A method for producing non-functionalized fluorescent carbon nanoparticles, wherein the method comprises steps of:- a) depositing carbon soot emanating from flame of a burner on copper surface;

b) continuing step - a) till at least a layer of carbon soot is deposited on copper surface;

c) removing the layer of carbon soot from copper surface to generate non- functionalized fluorescent carbon nanoparticles of present invention.

A method as claimed in claim 9, wherein carbon nanoparticles are of size varying from about 30 nm to about 180 nm. A method as claimed in claim 9 or 10, wherein, in step b), carbon soot is deposited till amount of non-functionalized fluorescent carbon nanoparticles sufficient for causing imaging cell or sensing solvent is deposited.

A method as claimed in any one of claims 9 to 11, wherein carbon soot is generated from oil lamp provided with cotton wick.

A method as claimed in any one of claims 9 to 12, wherein burner is oil burner containing commercially available vegetable oil selected from a group comprising mustard oil, refined vegetable oil, coconut oil and butter oil.
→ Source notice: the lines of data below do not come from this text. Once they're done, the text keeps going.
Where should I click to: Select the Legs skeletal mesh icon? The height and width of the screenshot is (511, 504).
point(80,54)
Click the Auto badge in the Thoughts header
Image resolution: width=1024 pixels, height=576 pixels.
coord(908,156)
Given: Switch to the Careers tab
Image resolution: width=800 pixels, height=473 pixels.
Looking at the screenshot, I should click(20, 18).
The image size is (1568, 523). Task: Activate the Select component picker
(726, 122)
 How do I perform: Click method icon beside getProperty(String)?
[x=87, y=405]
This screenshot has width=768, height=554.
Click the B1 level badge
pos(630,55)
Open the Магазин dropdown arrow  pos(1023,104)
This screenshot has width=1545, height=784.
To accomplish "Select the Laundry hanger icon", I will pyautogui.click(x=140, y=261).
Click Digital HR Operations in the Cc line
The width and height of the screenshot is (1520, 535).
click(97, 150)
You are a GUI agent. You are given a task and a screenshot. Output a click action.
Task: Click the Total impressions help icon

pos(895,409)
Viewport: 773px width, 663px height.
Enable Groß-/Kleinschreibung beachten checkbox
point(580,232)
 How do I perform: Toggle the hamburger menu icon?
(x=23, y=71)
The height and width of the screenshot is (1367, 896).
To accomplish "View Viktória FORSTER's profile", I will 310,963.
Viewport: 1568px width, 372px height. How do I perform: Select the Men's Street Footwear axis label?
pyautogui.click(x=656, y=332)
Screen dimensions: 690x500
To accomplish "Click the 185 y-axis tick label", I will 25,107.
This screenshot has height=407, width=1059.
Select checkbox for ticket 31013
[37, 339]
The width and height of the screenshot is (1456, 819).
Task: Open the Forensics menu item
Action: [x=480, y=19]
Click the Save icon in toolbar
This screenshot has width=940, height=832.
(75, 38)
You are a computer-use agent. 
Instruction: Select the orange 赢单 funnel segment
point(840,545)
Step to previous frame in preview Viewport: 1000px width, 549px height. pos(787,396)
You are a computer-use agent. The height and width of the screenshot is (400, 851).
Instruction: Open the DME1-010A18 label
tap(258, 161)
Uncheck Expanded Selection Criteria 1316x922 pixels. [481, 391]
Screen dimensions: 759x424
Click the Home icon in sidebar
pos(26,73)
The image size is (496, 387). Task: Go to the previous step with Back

Use of non-functionalized fluorescent carbon nanoparticles produced from method as claimed in any one of claims 9 to 13 for bioimaging of cells and sensing of solvents.

Use of non-functionalized fluorescent carbon nanoparticles as claimed in claim 14, wherein non-functionalized fluorescent carbon nanoparticles are used without any surface preparation.

Non-functionalized carbon nanoparticles having fluorescence characteristics substantially as herein described with reference to foregoing examples and as illustrated with the help of accompanying figures.

A method for producing non-functionalized fluorescent carbon nanoparticles substantially as herein described with reference to foregoing examples and as illustrated with the help of accompanying figures.